SHANGHAI -- China's central bank has lowered a key measure used to manage the yuan's rate against the dollar to its weakest level since February 2008, as bilateral relations with the U.S. deteriorate over a wide range of issues including the newly proposed security arrangements in Hong Kong and the coronavirus.
The People's Bank of China set its reference rate for the yuan to 7.1209 per dollar on Monday. Market watchers think Beijing is letting the currency weaken as a warning shot for the U.S., after Washington threatened to sanction China over its new national security bill covering Hong Kong.
"The yuan was weakening in actual trading, which the authorities acknowledged and reflected in its new rate," one banking source said. The Chinese currency ended Friday trading at 7.14 against the dollar on the mainland.

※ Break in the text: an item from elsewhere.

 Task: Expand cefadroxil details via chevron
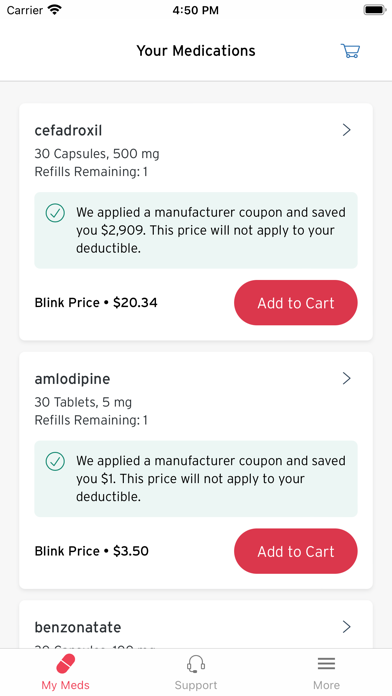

It hit 7.16 at one point in overseas trading that day.
The central bank sets its reference rate every morning based on reports from major banks. Though the rate ostensibly tracks fluctuations in the market, it often is adjusted to reflect policy priorities and is widely considered an indicator for the monetary authority's wishes.
Since U.S.-China tensions flared in 2018 over trade, "the yuan has strengthened when relations improve and weakened when relations worsened," Guodu Securities says. The trend was fueled by concerns that American sanctions could squeeze China's economy and trigger capital flight.
But from August to September 2019, when the yuan depreciated to 7.2 per dollar in overseas trading, the PBOC stuck to a reference rate of 7.08. The market took this as a sign that the central bank would not accept a further weakening of the yuan, which helped ease downward pressure on the currency.
The latest cut to the reference rate is inferred as a message that Chinese President Xi Jinping will not bow easily to American pressure. The proposed national security law for Hong Kong, which would criminalize acts of subversion, secession and foreign interference, will only add to tensions if enacted. Beijing likely is gearing up for a long-term spat with the U.S. by letting the yuan weaken, which boosts China's exports and overall economy.
Yet a weak yuan could spark capital flight. China plans to spend an extra 3.6 trillion yuan ($504 billion) on economic stimulus to help the economy recover from the coronavirus outbreak.
"It's only natural for a massive fiscal deficit and money supply to lead to a weaker yuan," said Jiang Chao, an analyst at Haitong Securities.